■ **RECORDS TO USE**:
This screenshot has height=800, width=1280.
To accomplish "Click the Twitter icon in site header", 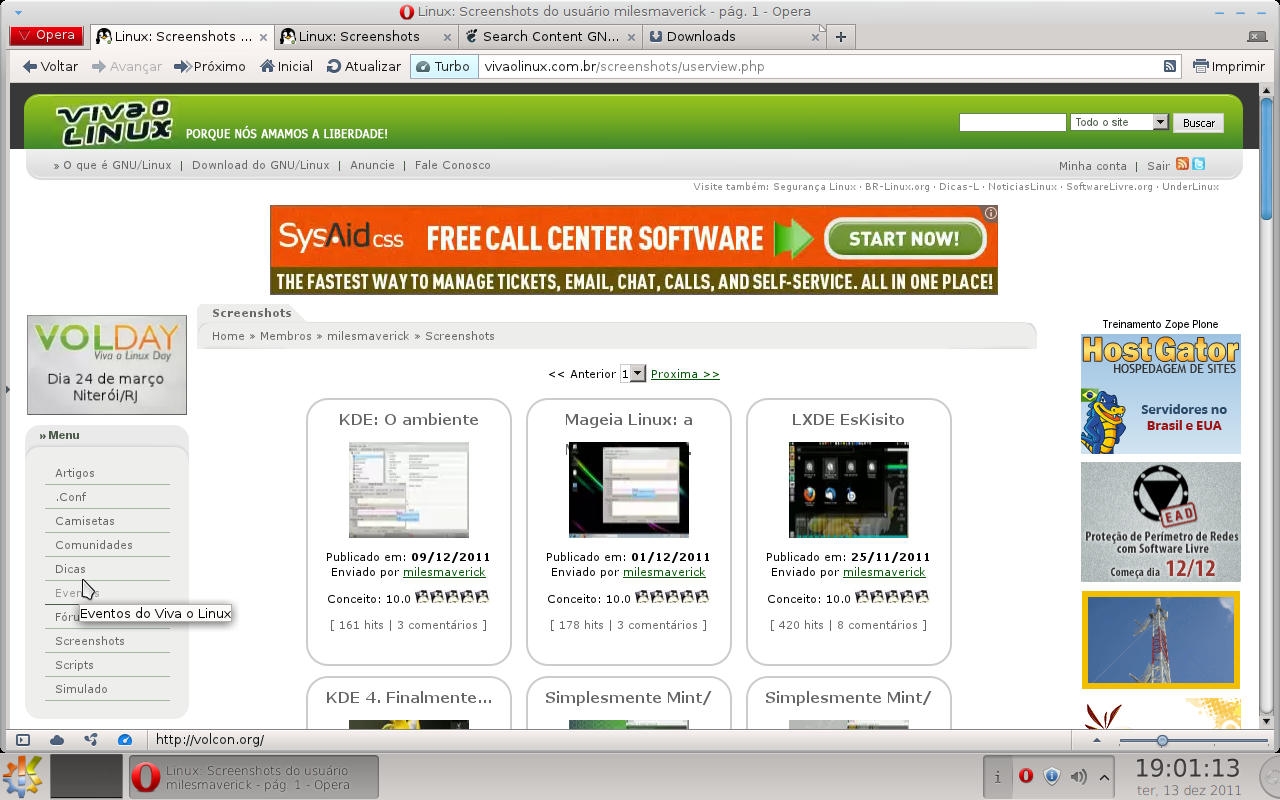I will coord(1198,164).
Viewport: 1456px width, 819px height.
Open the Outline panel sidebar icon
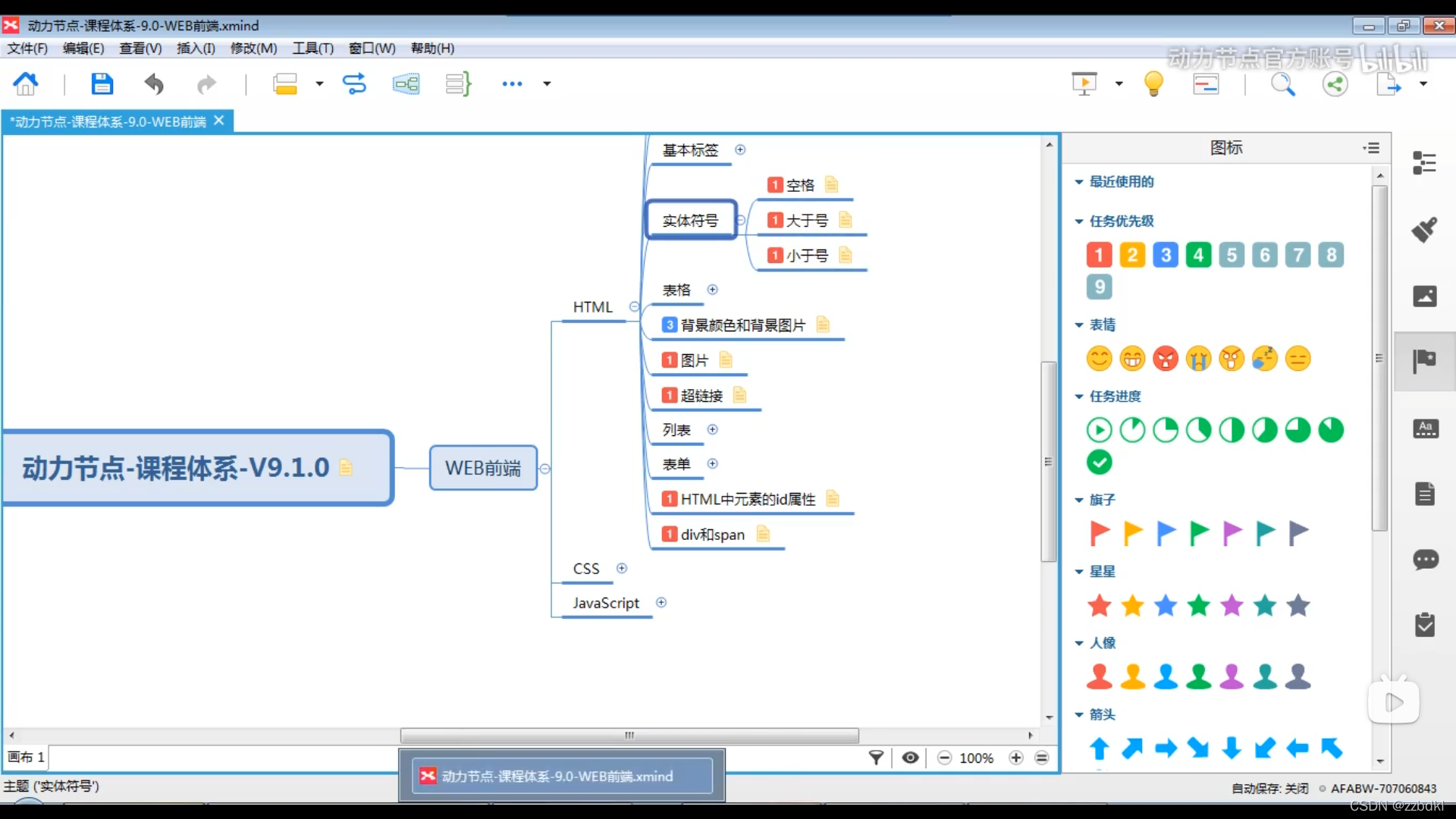coord(1425,162)
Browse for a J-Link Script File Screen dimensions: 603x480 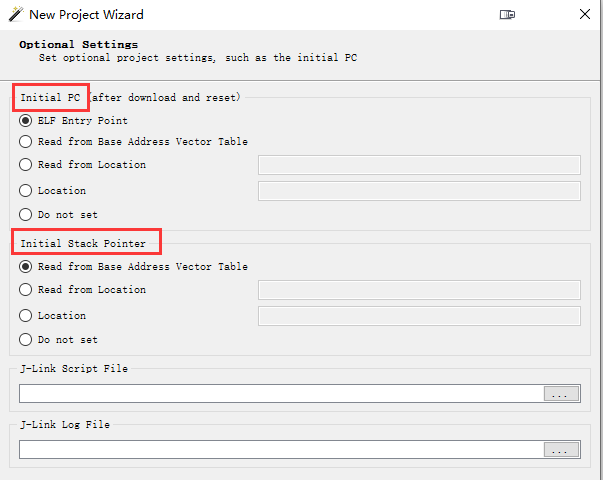tap(561, 394)
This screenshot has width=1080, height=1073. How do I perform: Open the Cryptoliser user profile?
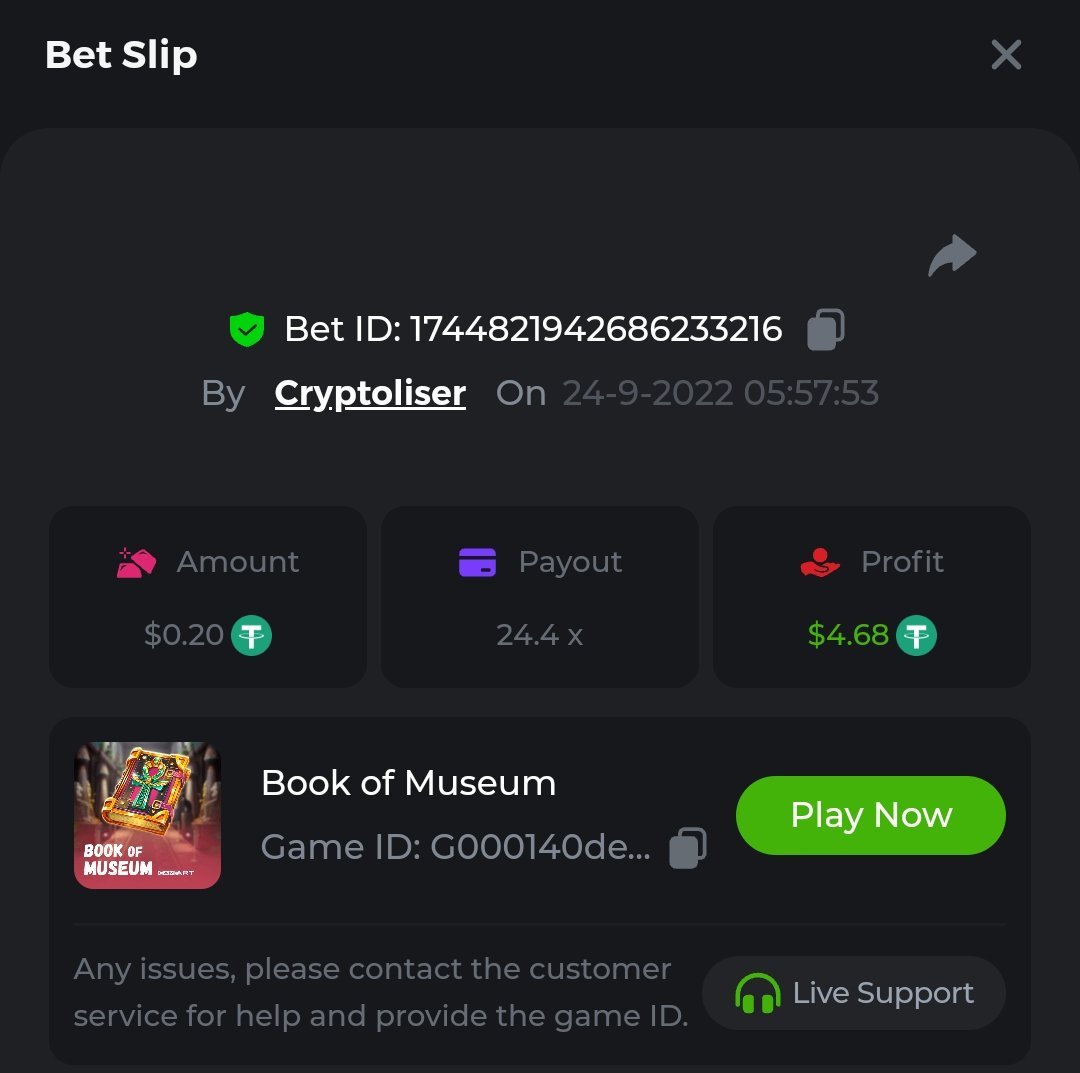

■ **WHAT TO DO**: Pick out every line of the items above that contains the string "width", matching case, and copy each one in full.

■ **FULL ANSWER**:
This screenshot has height=800, width=1280.
Viewport: 1456px width, 819px height.
This screenshot has width=1080, height=1073. How do I perform: Open the Cryptoliser user profile?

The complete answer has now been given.